UB-Mannheim / zotero-ocr

Zotero Plugin for OCR
GNU Affero General Public License v3.0
551 stars 40 forks source link

Increase multithreading processing capability #72

Open chenziliang0725 opened 6 months ago

chenziliang0725 commented 6 months ago

Tesseract and poppler only produce pages one by one now. When there are dozens of pages, it work slowly. Can we increase multithreading processing capability

aborel commented 6 months ago

There could be ways to do this, at least for tesseract. I'll take a look.

stweil commented 6 months ago

Currently the code runs the Tesseract executable with a list of page images. Then Tesseract processes those images one by one which takes some time.

zotero-ocr could accelerate the recognition by running several parallel Tesseract processes, but that would increase the complexity because it would require an additional processing step to combine the results of the different Tesseract processes.

I think it would be easier to add a reasonable multithreading to the Tesseract code. The current multithreading in Tesseract is not helpful, but multithreading on the page level would have a large benefit.
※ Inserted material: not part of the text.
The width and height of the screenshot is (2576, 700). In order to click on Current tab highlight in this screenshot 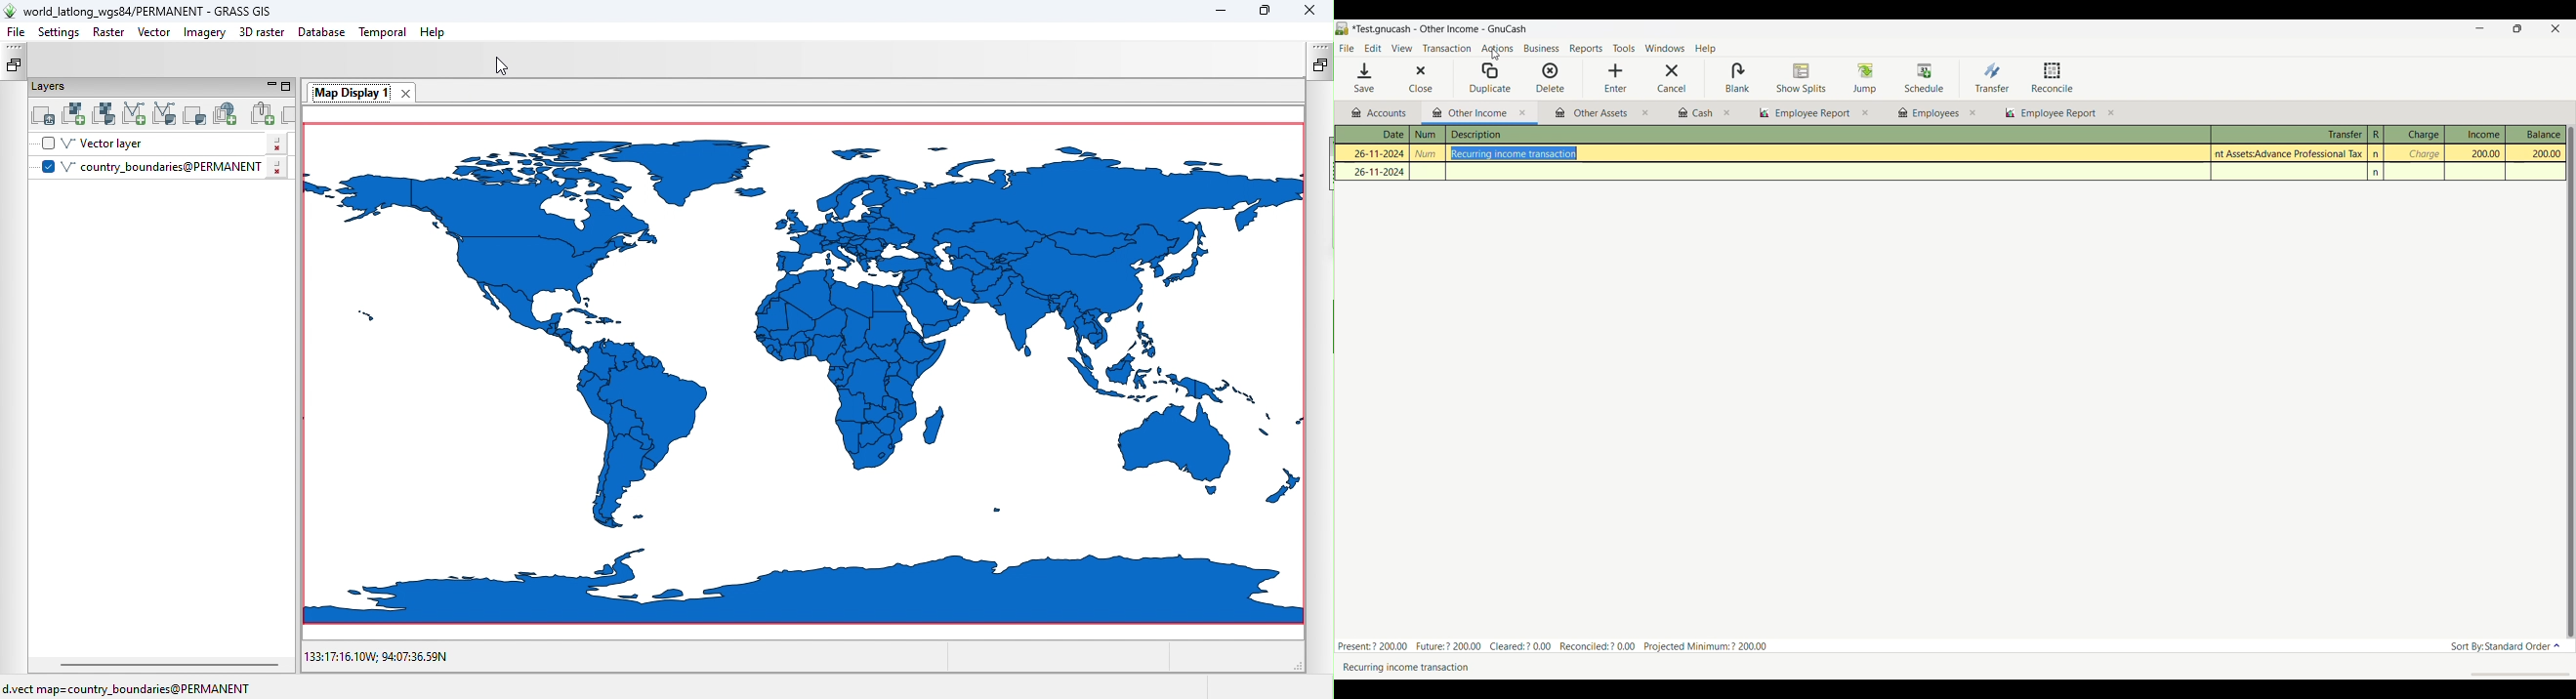, I will do `click(1466, 112)`.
aborel commented 6 months ago

I agree. My plan was to investigate the current Tesseract situation before writing any code here, so thanks for this input.

aborel commented 6 months ago

The way I see it, the ideal situation for us would be if someone implemented this Tesseract issue https://github.com/tesseract-ocr/tesseract/issues/3750 . Then we'd get the functionality at a minimal cost (maybe just adding a preference for the number of threads).

Sadly, the Tesseract issue is 2 years old with no activity in sight, so I'm not really confident it will happen soon. I don't have the proper skill set to contribute on that side, unfortunately. However, I think the added complexity to implement this within the Zotero-OCR code might be manageable... I'd like to try.